*Exercise set*:
A. In the grilled oysters recipe, what does the chef turn his favorite party snack into?
B. Pick up the grilled oysters recipe from its final line and keep writing.

(Text provided begins)

By his own admission, John Manion has a problem with French onion dip. “Left to my own devices, a party bag of Ruffles and a large tub of Dean’s wouldn’t last an hour,” says the El Che Steakhouse & Bar chef. So while brainstorming a grilled oyster dish, he tapped his favorite party snack, reenvisioned as caramelized onion aïoli. As if that weren’t sufficiently crowd pleasing, these bivalves finish with crushed potato chips and crumbled bacon, pretty much ensuring they’ll win every backyard barbecue. New to shucking oysters? The internet abounds with tutorials that’ll train you up in a snap.

John Manion’s Grilled Oysters with Onion Aïoli

Makes:3 servings
Active time:40 minutes
Total time:1 hour 20 minutes
Special Equipment:Oyster knife

1 Tbsp.Olive oil
½ Tbsp.Unsalted butter
1Large onion, chopped
 Kosher salt, for seasoning
¼ tsp.Black pepper, plus more for seasoning
¼ cupSour cream
¼ cupMayonnaise
½ tsp.Lemon juice
½ tsp.Garlic powder
½ tsp.Onion powder
½ tsp.Smoked paprika
¾ cupMinced chives, divided
¼ lb.Thick-cut bacon (about 4 slices), diced
12Oysters (Delaware or other East Coast variety)

(Text provided ends)
(Recorded data begins)

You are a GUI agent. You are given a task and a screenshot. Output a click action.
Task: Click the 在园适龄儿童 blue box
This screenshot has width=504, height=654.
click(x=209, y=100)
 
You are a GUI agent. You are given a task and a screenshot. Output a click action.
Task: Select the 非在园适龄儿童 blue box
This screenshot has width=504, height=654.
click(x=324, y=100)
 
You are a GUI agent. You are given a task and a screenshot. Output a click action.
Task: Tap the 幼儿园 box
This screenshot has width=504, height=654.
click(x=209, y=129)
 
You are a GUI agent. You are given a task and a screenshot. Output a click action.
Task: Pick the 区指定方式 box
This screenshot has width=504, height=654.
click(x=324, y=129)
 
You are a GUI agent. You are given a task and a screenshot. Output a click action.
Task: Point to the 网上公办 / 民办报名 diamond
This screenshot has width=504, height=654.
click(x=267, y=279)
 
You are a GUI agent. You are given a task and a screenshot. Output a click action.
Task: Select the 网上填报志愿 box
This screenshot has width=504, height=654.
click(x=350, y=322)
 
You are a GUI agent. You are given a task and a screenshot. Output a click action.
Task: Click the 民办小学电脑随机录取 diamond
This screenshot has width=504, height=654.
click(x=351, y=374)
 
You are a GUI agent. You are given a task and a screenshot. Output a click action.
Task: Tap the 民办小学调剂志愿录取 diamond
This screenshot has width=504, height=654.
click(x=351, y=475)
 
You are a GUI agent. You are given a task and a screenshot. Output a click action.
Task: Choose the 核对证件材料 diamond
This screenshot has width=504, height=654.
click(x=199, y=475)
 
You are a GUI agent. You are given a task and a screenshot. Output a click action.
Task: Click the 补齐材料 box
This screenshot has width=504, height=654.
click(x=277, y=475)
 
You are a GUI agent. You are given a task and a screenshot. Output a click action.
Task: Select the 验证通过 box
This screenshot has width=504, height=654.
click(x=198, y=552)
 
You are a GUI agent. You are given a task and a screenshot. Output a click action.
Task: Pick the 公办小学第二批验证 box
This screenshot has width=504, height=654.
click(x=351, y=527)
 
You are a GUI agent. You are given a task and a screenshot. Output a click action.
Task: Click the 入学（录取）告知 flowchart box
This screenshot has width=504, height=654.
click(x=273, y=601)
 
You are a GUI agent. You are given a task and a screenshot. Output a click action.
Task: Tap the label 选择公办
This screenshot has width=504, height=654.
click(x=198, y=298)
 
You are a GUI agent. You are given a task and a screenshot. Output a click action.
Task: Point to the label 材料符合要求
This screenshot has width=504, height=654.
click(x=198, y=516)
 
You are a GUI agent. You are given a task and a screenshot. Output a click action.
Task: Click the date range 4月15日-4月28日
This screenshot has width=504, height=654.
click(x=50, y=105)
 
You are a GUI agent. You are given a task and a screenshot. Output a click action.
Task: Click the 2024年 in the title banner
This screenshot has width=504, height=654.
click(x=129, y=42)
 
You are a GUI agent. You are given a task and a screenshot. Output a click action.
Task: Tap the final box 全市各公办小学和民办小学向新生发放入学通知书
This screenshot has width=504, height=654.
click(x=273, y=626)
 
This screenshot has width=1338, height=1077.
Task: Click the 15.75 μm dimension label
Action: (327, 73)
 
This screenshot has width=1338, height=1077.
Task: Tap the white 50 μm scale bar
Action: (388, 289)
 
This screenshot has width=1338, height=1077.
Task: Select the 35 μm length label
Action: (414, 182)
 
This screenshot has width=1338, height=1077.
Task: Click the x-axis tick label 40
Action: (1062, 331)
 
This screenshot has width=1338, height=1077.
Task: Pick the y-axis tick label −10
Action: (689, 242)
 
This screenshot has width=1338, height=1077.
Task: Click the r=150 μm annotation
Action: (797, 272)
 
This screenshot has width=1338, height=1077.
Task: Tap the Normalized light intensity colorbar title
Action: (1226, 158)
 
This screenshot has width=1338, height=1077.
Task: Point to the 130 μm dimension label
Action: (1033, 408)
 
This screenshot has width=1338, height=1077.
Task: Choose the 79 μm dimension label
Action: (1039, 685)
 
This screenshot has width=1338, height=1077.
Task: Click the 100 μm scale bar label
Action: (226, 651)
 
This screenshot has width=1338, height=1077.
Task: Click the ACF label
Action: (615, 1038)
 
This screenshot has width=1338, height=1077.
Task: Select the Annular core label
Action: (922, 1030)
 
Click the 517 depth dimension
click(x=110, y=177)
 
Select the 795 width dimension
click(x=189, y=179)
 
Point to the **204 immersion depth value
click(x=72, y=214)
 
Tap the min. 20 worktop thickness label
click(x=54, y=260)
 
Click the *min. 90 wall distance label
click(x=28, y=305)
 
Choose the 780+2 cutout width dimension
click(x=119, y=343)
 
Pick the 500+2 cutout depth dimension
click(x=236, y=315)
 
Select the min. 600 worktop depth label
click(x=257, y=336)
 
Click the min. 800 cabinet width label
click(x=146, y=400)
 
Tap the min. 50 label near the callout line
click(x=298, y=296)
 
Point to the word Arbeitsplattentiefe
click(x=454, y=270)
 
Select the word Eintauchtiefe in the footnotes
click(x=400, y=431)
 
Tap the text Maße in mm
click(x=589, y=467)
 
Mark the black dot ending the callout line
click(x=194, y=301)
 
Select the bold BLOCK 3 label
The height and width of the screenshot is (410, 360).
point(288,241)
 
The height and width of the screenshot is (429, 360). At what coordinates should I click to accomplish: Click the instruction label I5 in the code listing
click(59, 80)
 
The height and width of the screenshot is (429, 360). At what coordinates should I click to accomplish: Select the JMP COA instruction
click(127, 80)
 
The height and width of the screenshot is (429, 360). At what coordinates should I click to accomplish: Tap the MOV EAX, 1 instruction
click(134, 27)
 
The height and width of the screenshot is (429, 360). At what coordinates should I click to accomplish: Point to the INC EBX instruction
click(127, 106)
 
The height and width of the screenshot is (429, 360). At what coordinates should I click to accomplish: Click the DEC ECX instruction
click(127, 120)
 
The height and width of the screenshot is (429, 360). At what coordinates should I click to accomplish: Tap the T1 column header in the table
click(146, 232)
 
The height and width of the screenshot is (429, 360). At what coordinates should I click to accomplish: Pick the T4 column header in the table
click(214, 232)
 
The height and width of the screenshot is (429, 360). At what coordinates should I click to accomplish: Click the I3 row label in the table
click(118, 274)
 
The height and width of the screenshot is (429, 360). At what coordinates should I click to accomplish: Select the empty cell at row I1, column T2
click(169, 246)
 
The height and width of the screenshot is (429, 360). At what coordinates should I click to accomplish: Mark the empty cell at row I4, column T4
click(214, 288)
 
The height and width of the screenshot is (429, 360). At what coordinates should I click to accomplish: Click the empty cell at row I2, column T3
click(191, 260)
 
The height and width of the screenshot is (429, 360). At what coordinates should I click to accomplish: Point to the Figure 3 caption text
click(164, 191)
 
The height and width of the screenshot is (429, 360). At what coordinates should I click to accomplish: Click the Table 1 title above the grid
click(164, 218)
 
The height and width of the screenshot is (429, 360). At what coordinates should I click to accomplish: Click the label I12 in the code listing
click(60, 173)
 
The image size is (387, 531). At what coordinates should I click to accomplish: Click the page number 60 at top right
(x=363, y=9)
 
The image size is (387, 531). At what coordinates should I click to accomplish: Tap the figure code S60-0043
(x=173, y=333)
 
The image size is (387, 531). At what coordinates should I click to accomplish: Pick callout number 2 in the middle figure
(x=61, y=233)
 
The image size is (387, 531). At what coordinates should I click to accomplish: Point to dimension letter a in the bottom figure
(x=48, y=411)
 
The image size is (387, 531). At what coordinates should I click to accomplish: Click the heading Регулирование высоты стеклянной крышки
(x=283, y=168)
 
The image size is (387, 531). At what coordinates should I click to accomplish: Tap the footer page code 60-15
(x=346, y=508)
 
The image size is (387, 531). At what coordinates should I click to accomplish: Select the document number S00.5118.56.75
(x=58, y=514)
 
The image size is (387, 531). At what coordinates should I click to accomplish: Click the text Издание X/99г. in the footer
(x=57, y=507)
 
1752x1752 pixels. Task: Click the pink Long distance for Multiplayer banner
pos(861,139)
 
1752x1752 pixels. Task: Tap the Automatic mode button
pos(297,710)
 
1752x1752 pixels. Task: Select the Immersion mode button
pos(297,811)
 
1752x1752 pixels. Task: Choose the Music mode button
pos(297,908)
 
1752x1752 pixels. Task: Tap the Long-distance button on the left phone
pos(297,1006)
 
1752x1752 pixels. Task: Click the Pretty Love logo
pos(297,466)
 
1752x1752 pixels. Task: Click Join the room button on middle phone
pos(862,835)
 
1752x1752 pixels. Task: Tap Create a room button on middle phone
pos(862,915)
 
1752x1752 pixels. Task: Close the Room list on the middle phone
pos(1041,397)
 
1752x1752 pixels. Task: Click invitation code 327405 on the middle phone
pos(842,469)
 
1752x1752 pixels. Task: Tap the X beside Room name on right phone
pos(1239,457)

(Recorded data ends)

*Answers to this exercise*:
A. Caramelized onion aïoli.

B.
½ cupCrushed potato chips
 Aleppo pepper, for serving

1. Heat a large skillet over medium. Add oil, followed by butter and onions. Season with a pinch of salt and pepper. Cook gently, stirring occasionally, until onions are deep golden brown, 30 to 45 minutes. Remove onions from heat and cool slightly.

2. In a food processor, purée onions, ¼ teaspoon pepper, sour cream, mayonnaise, lemon juice, spices, and ¼ cup chives until smooth. Add salt to taste and set aside.

3. Wipe out skillet and heat it over medium-high. Slowly cook bacon, stirring occasionally, until crispy, 10 to 15 minutes. Drain bacon on a paper towel, reserving rendered fat in the skillet.

4. Meanwhile, heat a gas or charcoal grill to high. Shuck oysters, leaving oysters and as much liquor as possible in the bottom shells. Top each with ½ tablespoon bacon fat. Set oysters over the hot coals or flame and grill until their liquor begins to boil, 2 to 3 minutes.

5. Arrange oysters on a platter and top each with 1 tablespoon aïoli, followed by remaining chives, bacon, and potato chips. Finish with a sprinkle of Aleppo pepper. Serve immediately.